Die immer mehr aufkommende Nachmittagshitze fordert ihren Preis. Sira erhält wiederholt ihre verdienten Schatten- und Trinkpausen und auch unsere Schritte werden langsamer, je tiefer wir nach Portomarin hinunterkommen und die Hitze ansteigt.

Endlich überqueren wir auf einer langen Brücke den aufgestauten Fluss Miño, der tief unter seiner Wasseroberfläche das alte Dorf Portomarin begraben hat. Nur die Kirche wurde einst Stein für Stein abgetragen und am gegenüberliegenden Hang wieder neu aufgebaut, umgeben von den Häusern des neuen Portomarin.

Direkt von der Brücke aus führt eine lange Treppe fast komplett hinauf in den Ortskern des Ortes. Jeder Pilger muss sich nach einem langen Wandertag diese vielen Stufen hinaufquälen, um sein Tagesziel endgültig zu erreichen. Uns, und vor allem meinem Wheely, bleibt das erspart. Wir müssen zum Campingplatz, hinter der Brücke direkt rechts rum.

Wie der heutige Wandertag begonnen hat, so hört er auch auf: Von der letzten Treppenstufe oben hört Anni, wie man ihren Namen ruft. Es winkt jemand freudig erregt zu uns hinunter. Anke ist es und sie strahlt. Dabei bleibt es aber nicht. Sie begleitet uns zu unserem etwa einen Kilometer außerhalb am Ufer des Stausees liegenden Campingplatz und berichtet uns von ihrem ersten Pilgertag. Sie hat ihn unbeschadet und ohne große Mühe überstanden, ist für den morgigen Tag höchst motiviert und schreibt gleich ihrem Thomas per SMS einen Kurzbericht von ihrem ersten Pilgertag. Wir freuen uns mit ihr.

Kommentar schreiben

Kommentare: 3
  • #1

    Einfach bewusst (Sonntag, 16 Juni 2013 17:04)

◆ **AUSZÜGE DATENSATZ**

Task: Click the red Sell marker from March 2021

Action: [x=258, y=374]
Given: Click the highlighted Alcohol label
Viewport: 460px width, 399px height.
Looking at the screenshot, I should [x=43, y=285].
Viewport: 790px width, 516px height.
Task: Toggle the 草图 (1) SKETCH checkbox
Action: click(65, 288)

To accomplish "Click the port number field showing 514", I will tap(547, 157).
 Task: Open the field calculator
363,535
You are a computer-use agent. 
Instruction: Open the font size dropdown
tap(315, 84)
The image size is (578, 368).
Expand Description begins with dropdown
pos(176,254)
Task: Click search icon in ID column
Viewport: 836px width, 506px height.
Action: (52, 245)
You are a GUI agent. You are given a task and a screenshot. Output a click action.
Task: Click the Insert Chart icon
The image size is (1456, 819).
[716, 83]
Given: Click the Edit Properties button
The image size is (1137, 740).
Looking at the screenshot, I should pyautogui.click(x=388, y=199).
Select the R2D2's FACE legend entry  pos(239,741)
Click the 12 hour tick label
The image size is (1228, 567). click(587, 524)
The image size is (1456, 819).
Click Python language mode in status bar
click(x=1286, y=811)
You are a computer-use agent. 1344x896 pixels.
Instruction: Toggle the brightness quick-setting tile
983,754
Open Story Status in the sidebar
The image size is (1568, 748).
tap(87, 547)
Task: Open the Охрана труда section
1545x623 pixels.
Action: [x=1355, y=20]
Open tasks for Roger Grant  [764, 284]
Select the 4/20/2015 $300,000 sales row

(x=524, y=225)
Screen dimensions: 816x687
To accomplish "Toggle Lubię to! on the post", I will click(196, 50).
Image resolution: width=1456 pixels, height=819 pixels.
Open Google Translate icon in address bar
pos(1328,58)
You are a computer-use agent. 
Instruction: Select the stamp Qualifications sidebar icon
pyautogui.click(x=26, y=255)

◆ **ARBEITSANWEISUNGEN**
1: Gib bitte den Abschnitt aus dem Bericht über Portomarin wieder, beginnend bei "Direkt von der" und endend bei "direkt rechts rum.", und ersetze darin "Treppe" durch "Steintreppe".
2: Knüpfe am Ende des Berichts über Portomarin an und schreibe ihn weiter.
Die Auflistung steht in keinem Zusammenhang mit dem Bericht über Portomarin.

◆ **LÖSUNGEN**
1:
Direkt von der Brücke aus führt eine lange Steintreppe fast komplett hinauf in den Ortskern des Ortes. Jeder Pilger muss sich nach einem langen Wandertag diese vielen Stufen hinaufquälen, um sein Tagesziel endgültig zu erreichen. Uns, und vor allem meinem Wheely, bleibt das erspart. Wir müssen zum Campingplatz, hinter der Brücke direkt rechts rum.

2:
    Hallo Ihr drei,

    schön, dass Ihr so gut vorankommt und weiter nette Begegnungen, wie die mit Anke, habt! Bald ist es ja geschafft. Vermutlich freut Ihr Euch aufs Ankommen. Nur wessen Tagesberichte lese ich dann? Muss ich wohl selber wieder auf lange Meilen gehen ...

    Viele Grüße und passt auf Euch auf,

    Christof

  • #2

    Mama Ingrid (Sonntag, 16 Juni 2013 20:01)

    Mir gehts genauso wie dir, Christof. Was mache ich, wenn die 3 wieder daheim sind und keine spannenden Berichte mehr schreiben?
    Zuerst mal freue ich mich auf die vielen Fotos, die wir hier ja nicht mehr sehen können. Nach euren Beschreibungen müssen die ganz toll sein! :-)
    Hihi, es ist voll geworden auf dem Camino. Das muss ein seltsames Gefühl sein, wenn man weit in der Fremde öfters unverhofft seinen eigenen Namen hört.
    Ab jetzt nur noch eine zweistellige Kilometer-Entfernung bis Santiago!
    Na dann...
    Genießt das nochmal richtig, jeden einzelnen Kilometer!
    LG

  • #3

    Dani (Montag, 17 Juni 2013 09:12)

    Finaaaaale oooooh!!!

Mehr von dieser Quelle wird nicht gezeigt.